1.sys_init_module系统调用代码分析
/* This is where the real work happens */
/*
宏展开结果
long sys_init_module(void __user * umod,
unsigned long len, const char __user * uargs))
*/
SYSCALL_DEFINE3(init_module, void __user *, umod,
unsigned long, len, const char __user *, uargs)
{
struct module *mod;
int ret = 0;
/* Must have permission */
// 确保有插入和删除模块不受限制的权力
if (!capable(CAP_SYS_MODULE) || modules_disabled)
return -EPERM;
/* Do all the hard work */
// 分配,加载模块,并创建相关的sysfs文件
mod = load_module(umod, len, uargs);
if (IS_ERR(mod))
return PTR_ERR(mod);
// 通知内核通知链module_notify_list上的监听者,模块状态变为MODULE_STATE_COMING
blocking_notifier_call_chain(&module_notify_list,
MODULE_STATE_COMING, mod);
// core,init相关的region的只读和读写权限
/* Set RO and NX regions for core */
set_section_ro_nx(mod->module_core,
mod->core_text_size,
mod->core_ro_size,
mod->core_size);
/* Set RO and NX regions for init */
set_section_ro_nx(mod->module_init,
mod->init_text_size,
mod->init_ro_size,
mod->init_size);
// 调用本模块的所有构造器
do_mod_ctors(mod);
/* Start the module */
// 调用模块的init方法
if (mod->init != NULL)
ret = do_one_initcall(mod->init);
if (ret < 0) {
/* Init routine failed: abort.

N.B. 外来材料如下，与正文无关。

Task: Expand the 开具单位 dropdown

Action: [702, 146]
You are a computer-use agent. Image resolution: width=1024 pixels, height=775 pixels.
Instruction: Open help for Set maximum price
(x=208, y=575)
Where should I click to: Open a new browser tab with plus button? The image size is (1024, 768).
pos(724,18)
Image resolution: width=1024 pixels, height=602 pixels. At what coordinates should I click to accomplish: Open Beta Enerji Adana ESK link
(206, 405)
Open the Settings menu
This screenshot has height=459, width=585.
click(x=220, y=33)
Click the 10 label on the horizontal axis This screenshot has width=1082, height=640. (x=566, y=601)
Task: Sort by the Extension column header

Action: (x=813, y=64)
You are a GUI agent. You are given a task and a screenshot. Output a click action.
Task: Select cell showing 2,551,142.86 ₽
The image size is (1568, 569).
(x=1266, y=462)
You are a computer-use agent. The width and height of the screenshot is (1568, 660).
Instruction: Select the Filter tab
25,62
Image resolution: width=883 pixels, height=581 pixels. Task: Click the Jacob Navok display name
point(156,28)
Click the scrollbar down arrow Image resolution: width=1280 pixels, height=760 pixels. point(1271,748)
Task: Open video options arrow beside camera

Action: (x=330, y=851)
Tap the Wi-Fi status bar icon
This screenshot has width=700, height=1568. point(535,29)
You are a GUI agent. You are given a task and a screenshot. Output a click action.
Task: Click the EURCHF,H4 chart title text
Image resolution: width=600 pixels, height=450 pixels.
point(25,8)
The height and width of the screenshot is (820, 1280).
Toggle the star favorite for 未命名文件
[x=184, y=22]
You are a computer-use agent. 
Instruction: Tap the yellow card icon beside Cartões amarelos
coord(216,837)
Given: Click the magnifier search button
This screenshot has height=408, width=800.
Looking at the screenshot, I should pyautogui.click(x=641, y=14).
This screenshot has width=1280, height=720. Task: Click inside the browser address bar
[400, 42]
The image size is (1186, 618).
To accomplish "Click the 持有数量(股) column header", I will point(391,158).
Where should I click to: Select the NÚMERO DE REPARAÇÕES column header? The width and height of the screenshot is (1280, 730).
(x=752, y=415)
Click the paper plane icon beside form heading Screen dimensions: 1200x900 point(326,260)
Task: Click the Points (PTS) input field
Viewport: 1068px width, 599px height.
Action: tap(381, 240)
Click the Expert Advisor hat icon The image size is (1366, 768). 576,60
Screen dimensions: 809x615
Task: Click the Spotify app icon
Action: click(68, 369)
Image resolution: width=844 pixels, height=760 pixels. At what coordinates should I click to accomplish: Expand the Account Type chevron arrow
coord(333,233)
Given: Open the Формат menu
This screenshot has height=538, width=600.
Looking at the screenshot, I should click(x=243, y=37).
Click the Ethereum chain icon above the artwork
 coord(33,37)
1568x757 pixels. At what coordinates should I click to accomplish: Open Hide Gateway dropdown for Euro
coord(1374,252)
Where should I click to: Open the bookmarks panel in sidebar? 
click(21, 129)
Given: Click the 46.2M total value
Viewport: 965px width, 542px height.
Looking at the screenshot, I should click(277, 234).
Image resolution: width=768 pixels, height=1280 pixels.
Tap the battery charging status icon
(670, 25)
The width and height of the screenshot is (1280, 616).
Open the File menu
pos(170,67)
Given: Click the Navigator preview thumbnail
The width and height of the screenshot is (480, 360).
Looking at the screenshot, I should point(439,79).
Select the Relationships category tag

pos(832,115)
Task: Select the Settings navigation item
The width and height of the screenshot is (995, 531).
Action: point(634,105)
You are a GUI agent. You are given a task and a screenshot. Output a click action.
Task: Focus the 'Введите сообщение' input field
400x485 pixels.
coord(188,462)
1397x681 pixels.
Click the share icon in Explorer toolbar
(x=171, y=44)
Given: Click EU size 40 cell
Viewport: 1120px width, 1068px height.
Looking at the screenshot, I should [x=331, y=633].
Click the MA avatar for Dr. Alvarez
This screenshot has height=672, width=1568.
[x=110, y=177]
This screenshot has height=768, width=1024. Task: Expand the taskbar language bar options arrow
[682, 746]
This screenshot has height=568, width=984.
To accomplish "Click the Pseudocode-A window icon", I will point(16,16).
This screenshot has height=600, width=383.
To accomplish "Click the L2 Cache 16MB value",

Try to protect us from
buggy refcounters. */
mod->state = MODULE_STATE_GOING;
synchronize_sched();
module_put(mod);
blocking_notifier_call_chain(&module_notify_list,
MODULE_STATE_GOING, mod);
free_module(mod);
wake_up(&module_wq);
return ret;
}
if (ret > 0) {
printk(KERN_WARNING
"%s: '%s'->init suspiciously returned %d, it should follow 0/-E convention\n"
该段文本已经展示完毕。